We didn't start the fire
It was always burning
Since the world's been turning
We didn't start the fire
No we didn't light it
But we tried to fight it

Joseph Stalin, Malenkov, Nasser and Prokofiev
Rockefeller, Campanella, Communist Bloc
Roy Cohn, Juan Peron, Toscanini, Dacron
Dien Bien Phu Falls, Rock Around the Clock
Einstein, James Dean, Brooklyn's got a winning team
Davy Crockett, Peter Pan, Elvis Presley, Disneyland
Bardot, Budapest, Alabama, Khrushchev
Princess Grace, Peyton Place, Trouble in the Suez

We didn't start the fire
It was always burning
Since the world's been turning
We didn't start the fire
No we didn't light it
But we tried to fight it

Little Rock, Pasternak, Mickey Mantle, Kerouac
Sputnik, Chou En-Lai, Bridge On The River Kwai
Lebanon, Charles de Gaulle, California baseball
Starkweather, Homicide, Children of Thalidomide...

Buddy Holly, Ben-Hur, Space Monkey, Mafia
Hula Hoops, Castro, Edsel is a no-go
U-2, Syngman Rhee, payola and Kennedy
Chubby Checker, Psycho, Belgians in the Congo

We didn't start the fire
It was always burning
Since the world's been turning
We didn't start the fire
No we didn't light it
But we tried to fight it

Hemingway, Eichmann, Stranger in a Strange Land
Dylan, Berlin, Bay of Pigs invasion
Lawrence of Arabia, British Beatlemania
Ole Miss, John Glenn, Liston beats Patterson

Pope Paul, Malcolm X, British Politician Sex
J.F.K. blown away, what else do I have to say

We didn't start the fire
It was always burning
Since the world's been turning
We didn't start the fire
No we didn't light it
But we tried to fight it

Birth control, Ho Chi Minh, Richard Nixon back again
Moonshot, Woodstock, Watergate, punk rock
Begin, Reagan, Palestine, Terror on the airline
Ayatollah's in Iran, Russians in Afghanistan
Wheel of Fortune, Sally Ride, heavy metal, suicide
Foreign debts, homeless Vets, AIDS, Crack, Bernie Goetz
Hypodermics on the shores, China's under martial law
Rock and Roller Cola wars, I can't take it anymore

We didn't start the fire
It was always burning
Since the world's been turning
We didn't start the fire
But when we are gone
It will still burn on and on and on and on
And on and on and on and on...

We didn't start the fire
It was always burning
Since the world's been turning
We didn't start the fire
No we didn't light it
But we tried to fight it

We didn't start the fire
It was always burning
Since the world's been turning
We didn't start the fire
No, we didn't light it
But we tried to fight it

We didn't start the fire
It was always burning
Since the world's been turning
We didn't start the fire
No, we didn't light it
But we tried to fight it

I watched the younger sister dance in front of me, and I remembered memorizing the lyrics to that song as a teenager. But now, it's us in Afghanistan instead of the Russians. And we still have homeless vets. And boy, terror on the airline went bigger than ever since this song was written. Race relations, um, yeah.
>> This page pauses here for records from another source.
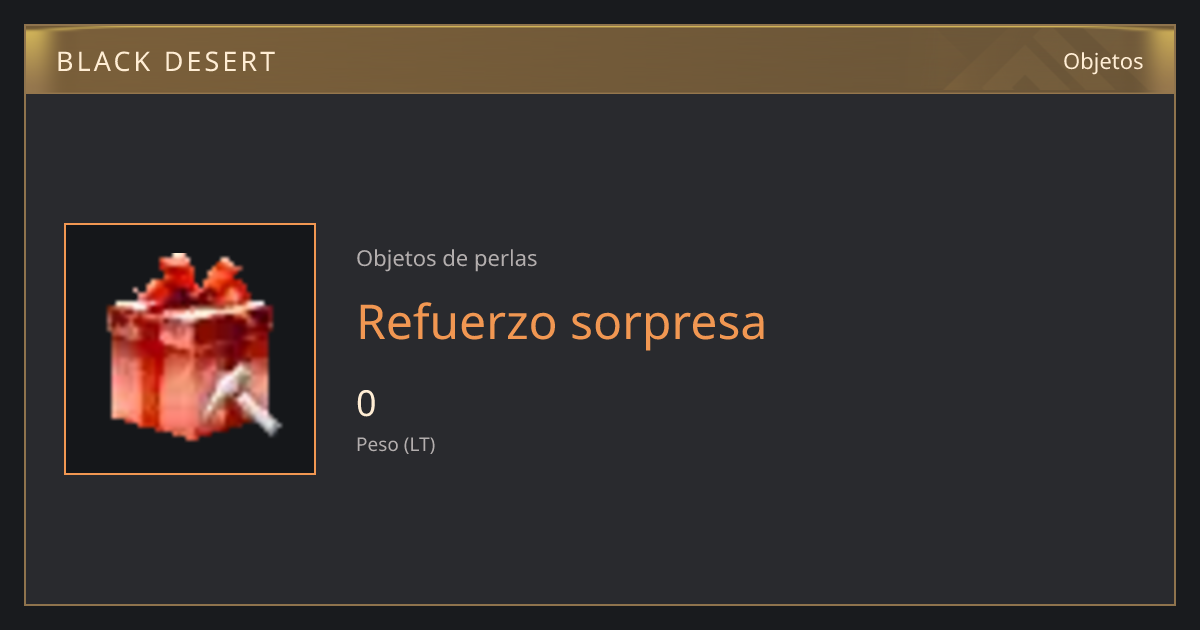The height and width of the screenshot is (630, 1200).
Task: Click the red gift box item icon
Action: pyautogui.click(x=190, y=348)
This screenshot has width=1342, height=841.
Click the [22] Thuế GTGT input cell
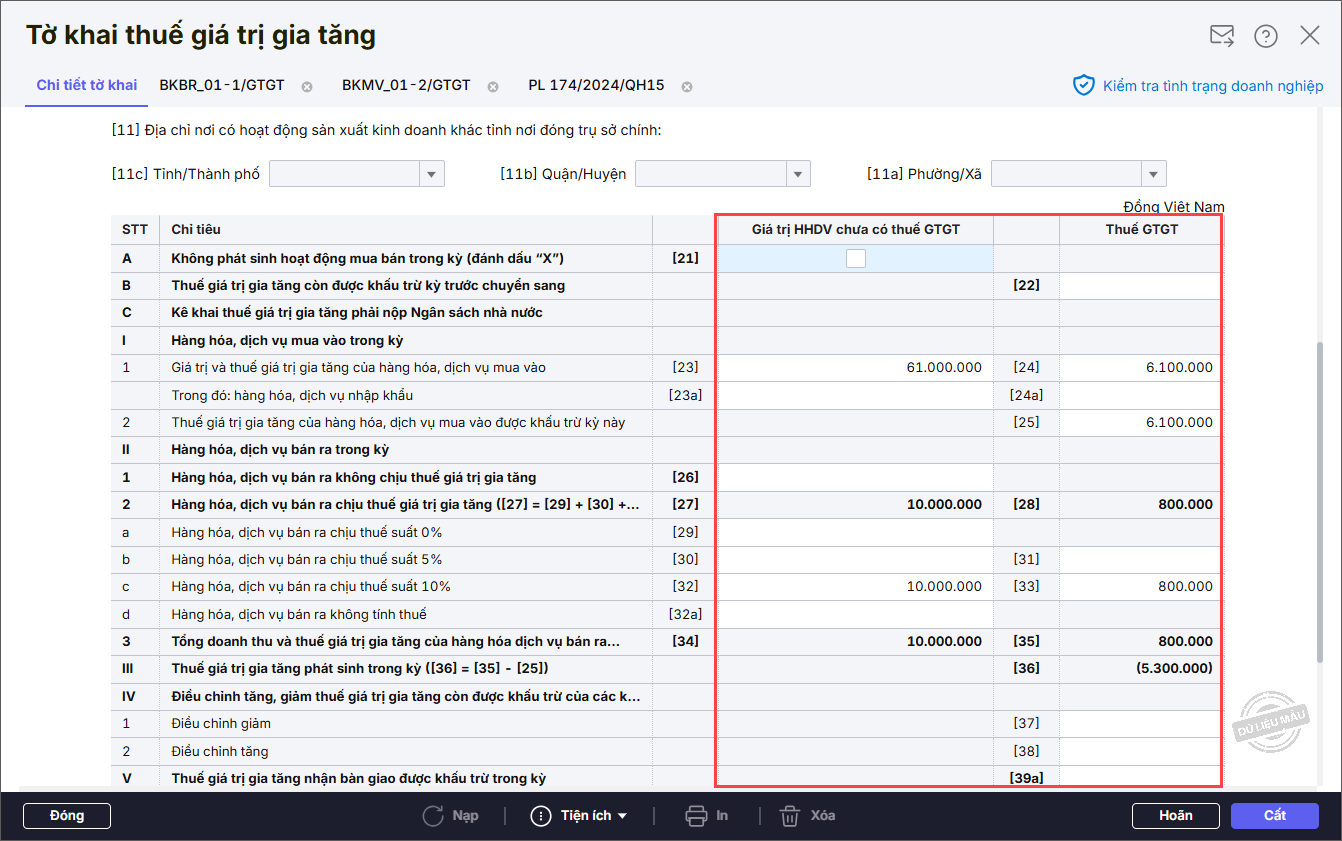(1140, 286)
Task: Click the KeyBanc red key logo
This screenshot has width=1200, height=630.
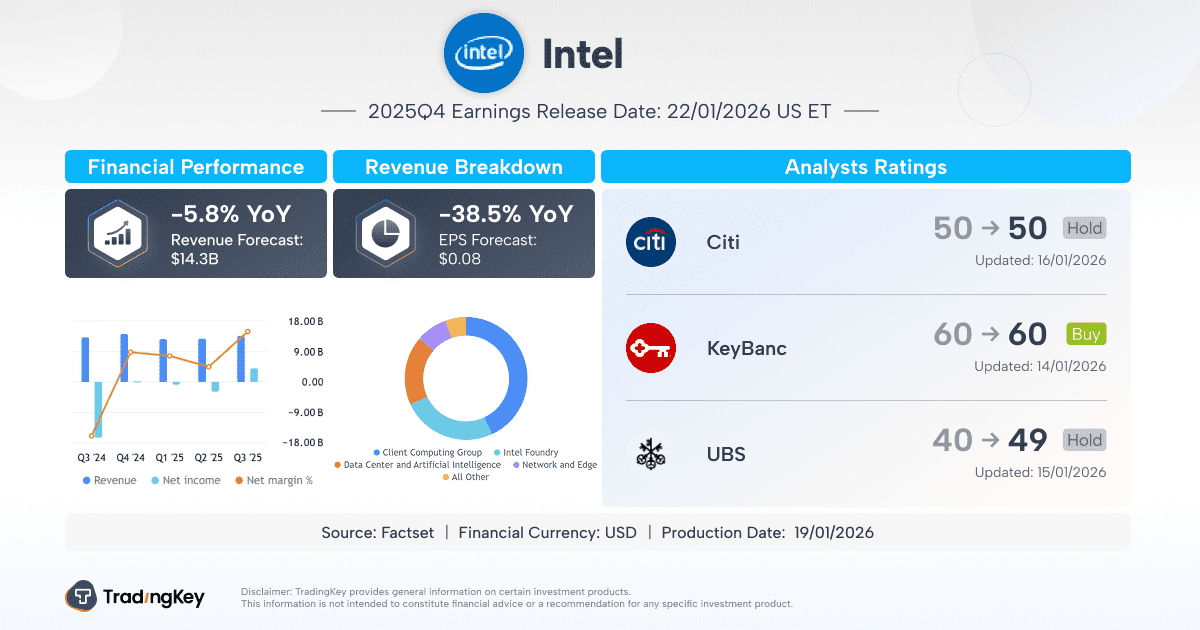Action: pyautogui.click(x=651, y=348)
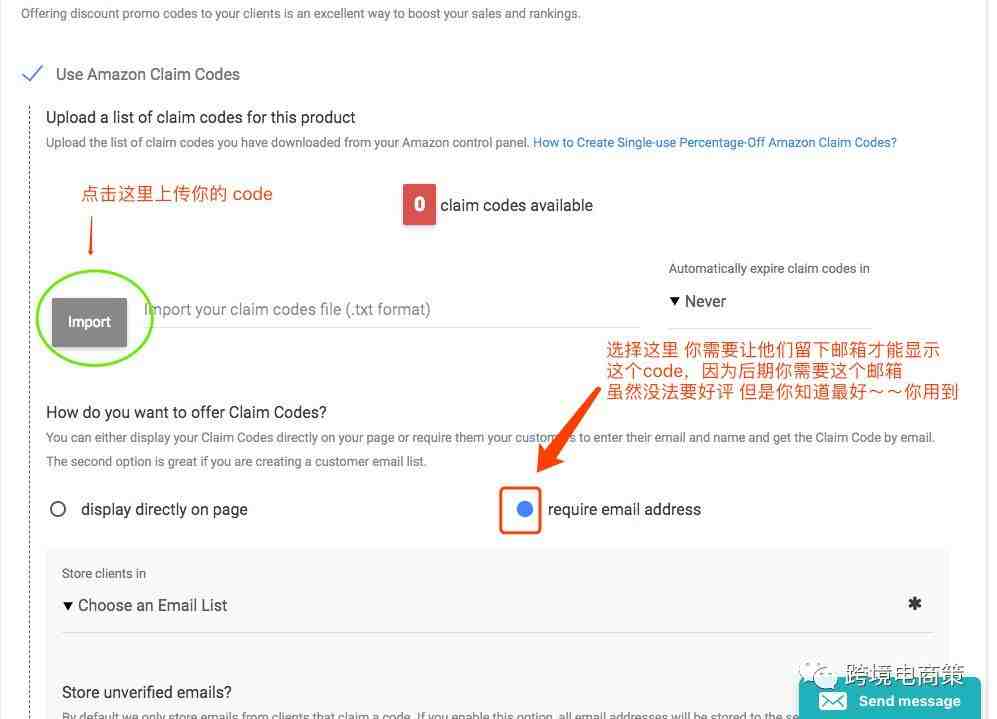
Task: Select display directly on page option
Action: point(58,509)
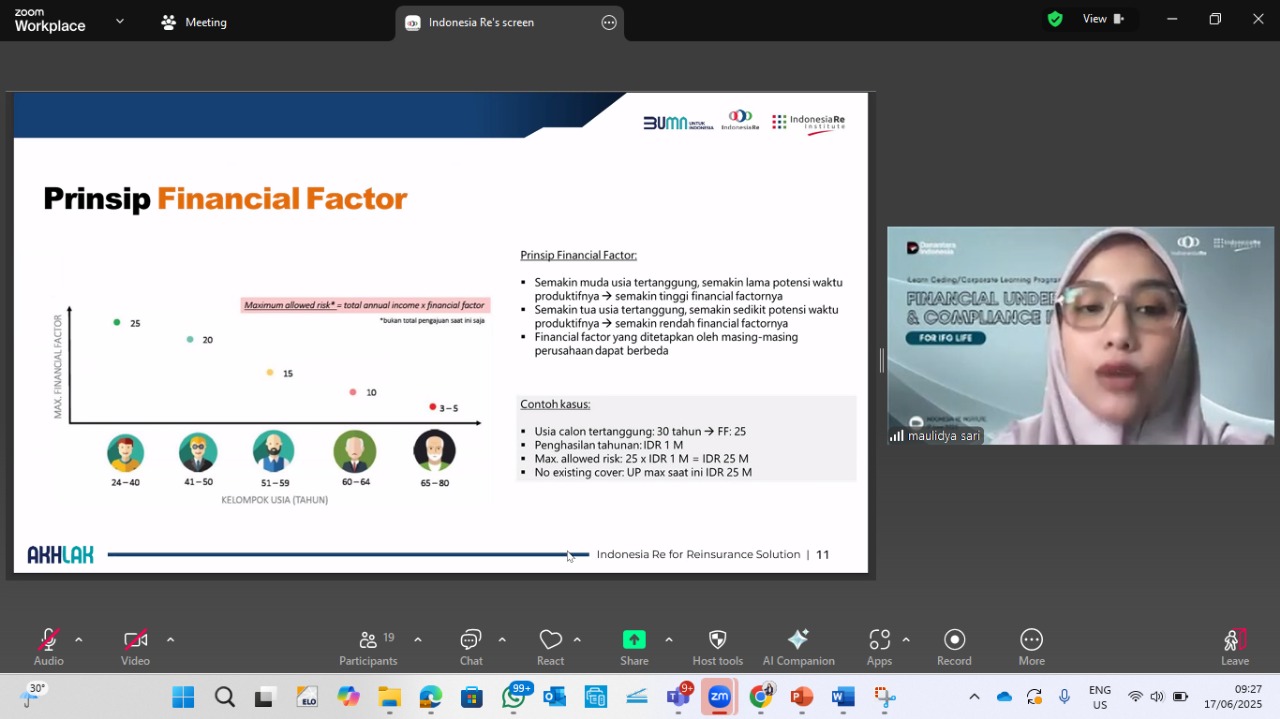Leave the meeting
Image resolution: width=1280 pixels, height=719 pixels.
pos(1235,647)
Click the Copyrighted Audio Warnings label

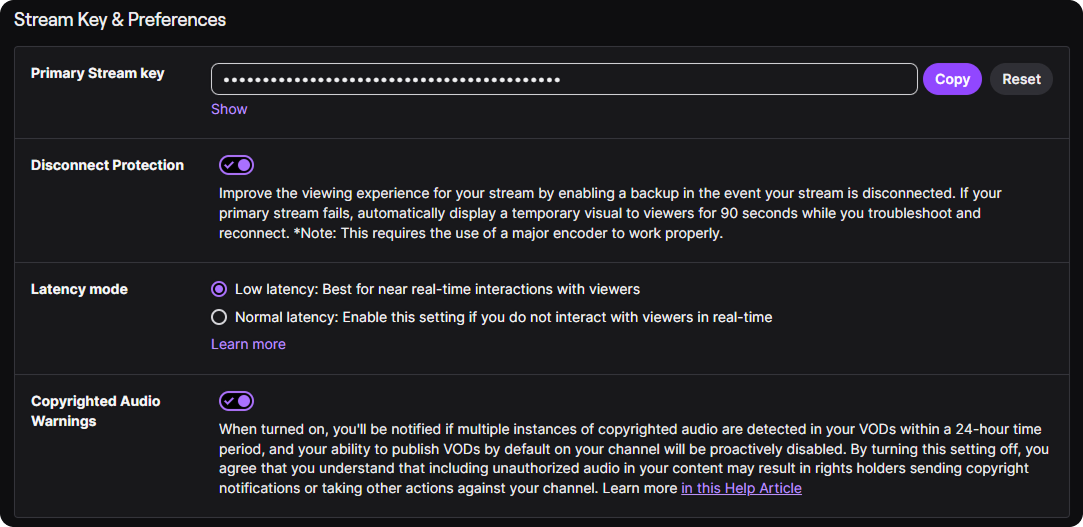(95, 411)
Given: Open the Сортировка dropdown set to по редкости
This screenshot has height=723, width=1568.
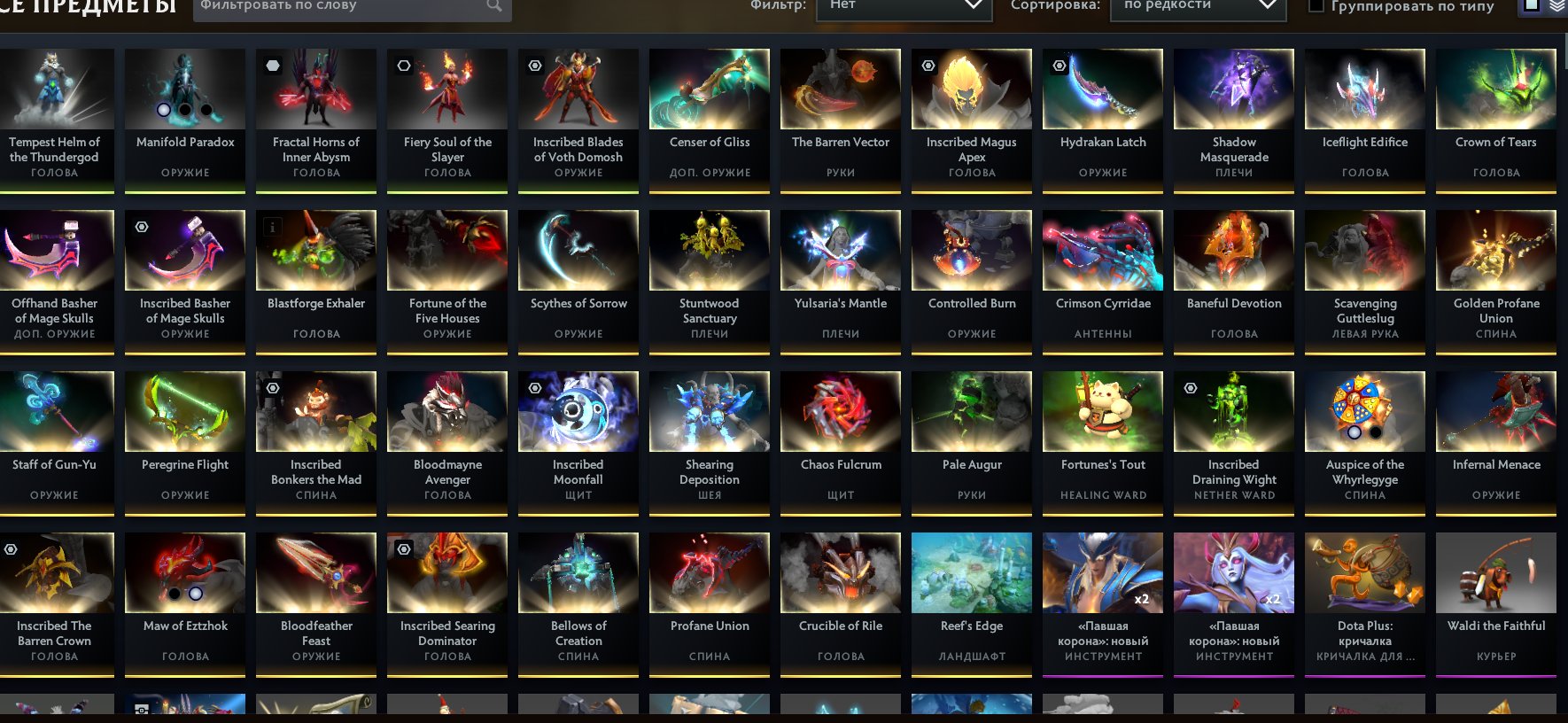Looking at the screenshot, I should tap(1198, 5).
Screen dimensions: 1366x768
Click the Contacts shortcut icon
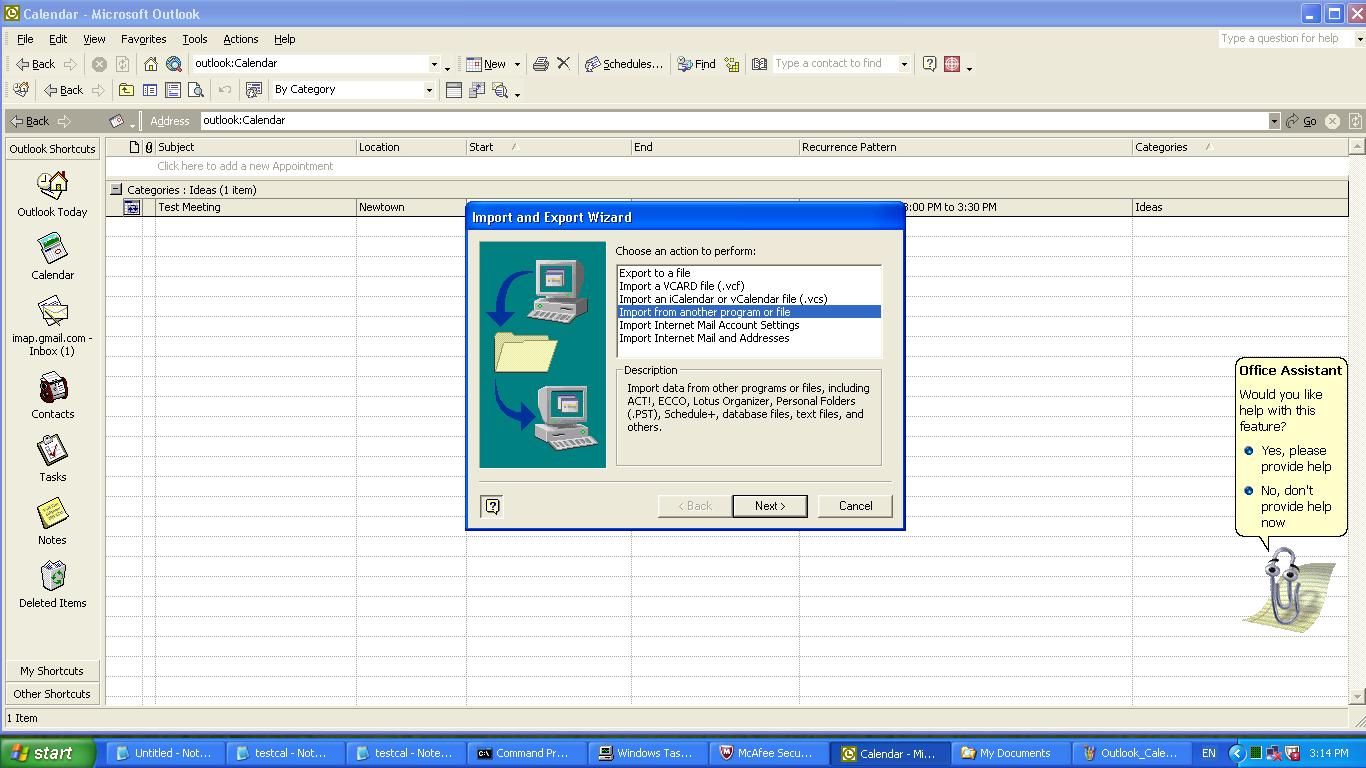pyautogui.click(x=52, y=388)
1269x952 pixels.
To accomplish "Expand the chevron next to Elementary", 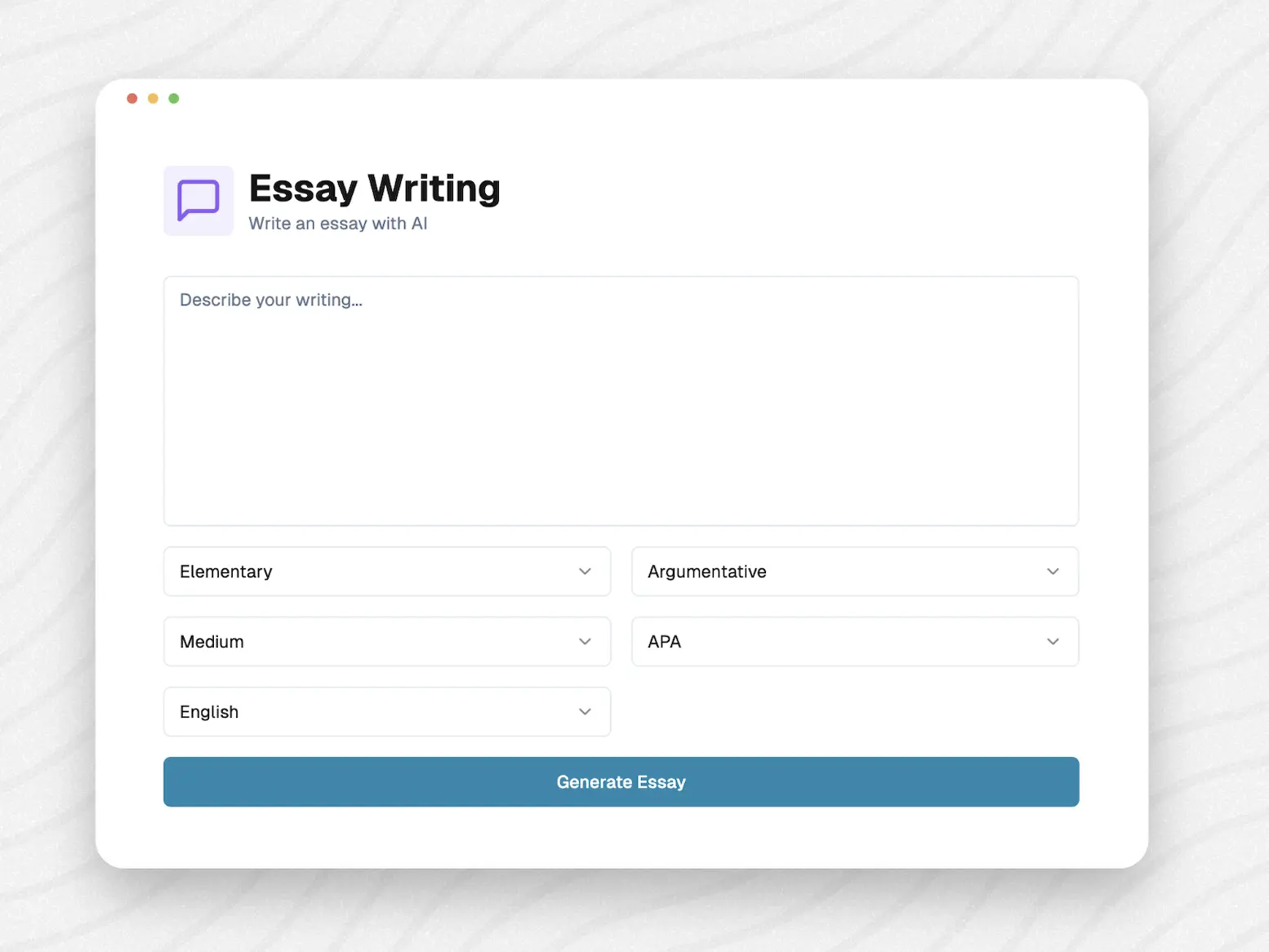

But now it's not me and my generation singing that song. It's my generation doing the stuff.

That twirling twentysomething in front of me is who should be singing the song.

I looked around at the Baby Boomers on either side of me and tried to decide whether to be depressed or hopeful. We didn't light it, but the kids didn't, either.

Will it ever go out?

Fred Phelps Died. I Have Some Thoughts.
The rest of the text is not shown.